Horrid Porn movie story

#1
I came across this somewhere else anmd I had to share it here. This truely must be what the NAAFI was created for, the discussion of topics such as this. Allegedly this was posted on a BBS for adult movie makers to share their tricks of the trade etc...

You know every now and then you meet someone that proves blonde jokes are real.

Ok, this girl from Florida is on vacation in france.

I met her and she said she needed money. She spent most of her's already.

So I said, I can use you in a video or two. Scared to do porn?

She responds, "Hell no! My fiancee is in Iraq he won't know." (Whatever I don't care)

Ok, 2 days later she shows up on set. (On time!)

Both my stud and I notice a slight smell. We ingnore it and go to work.

Things progress without a problem until anal.

Stud goes to stick it in her has feels major "obstruction" asks if she needs an enema.

Dumb Blonde reponse. Response, "Nope I did one this morning. Don't worry no poop in there."

Stud responds, "Ok but there is something big in there and you might want to try and push it out before I start."

Dumb Blonde response, "Oh that... Don't worry about it, thats just part of a potato. Go right ahead, it's not bothering me any."

Now I should have just kept my mouth shut. I should have just minded my own fucking business. But I just had to fucking ask.

"POTATO!?"

Dumb blonde response, "Before I left Florida I was fooling around with a couple of people and we stuck half a potato in my ass for fun. It's kind of stuck there."

My Stud now just has to ask, "You fool around with a potato? How long has it been in your ass?"

Dumb blonde just flips us out with this response, "Well we wuz just being silly, you know how it gets. (Sorry no I don't) It's been about 3 weeks or so I recon."

Me again, (I need to learn to shut up.)
"Can you shit?"

Dumb blonde finishes the conversation with "Yea I don't seem to have any problems with that. I go regularly but I think the potato is starting to go bad because it just won't come out."

My stud looks me in the face and says "I'm out of here... no way am I sticking my cock in that." (I don't blame the guy.)

I paid the girl, said the scene was over and told her to see a doctor. I will not use her again.
I feel sick. :oops:
 
#5
I will email this to the team on Gardeners Question Time with two questions:

1 given that we are not sure wether it is an early variety that has been planted at what point should we earth up?

2if they are earlies, and I am sure we all hope they are,what yield should be expected from this type of container planting?

I look forward to receiving a response from the organic guru Bob Flowerdew. I wonder if he has considered sticking a spud up Ann Swithenbanks claypit?
 
#6
Sounds great fun.

Right I'm off home to turn my hoop into a human spud gun and fire tin cans off my garden wall.
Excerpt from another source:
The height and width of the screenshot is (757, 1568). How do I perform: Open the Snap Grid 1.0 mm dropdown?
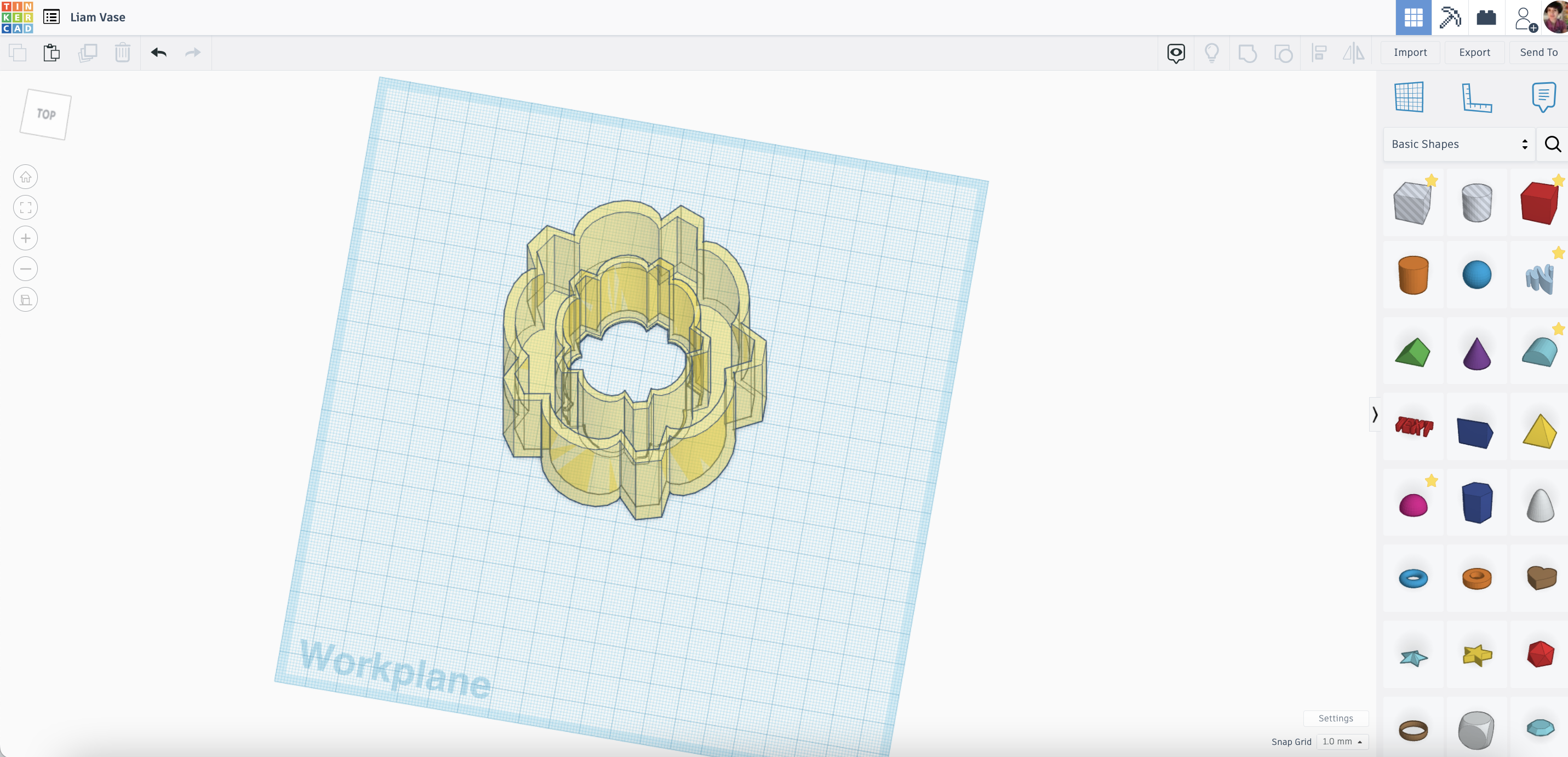pyautogui.click(x=1342, y=741)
Will report back tomorrow morning. :lol:
 
#8
And don't stretch that ring too much.

I plan on having a good time with it. 8)




Edited for Spelling.
 
#11
Munter? You wouldn't say that after a few halves of Stella (women shouldn't drink pints). :lol:
 
#14
Dozy B, you were right...I shouldn't have looked and that is wrong, wrong wrong...

Interestingly, it is grape jelly - is that American for grape jam or is it something you put on piles and the poor chap didn't realise you have to remove the packaging?? No explanation for the spud sir, accept your award...oh and what a hairy ARRse!!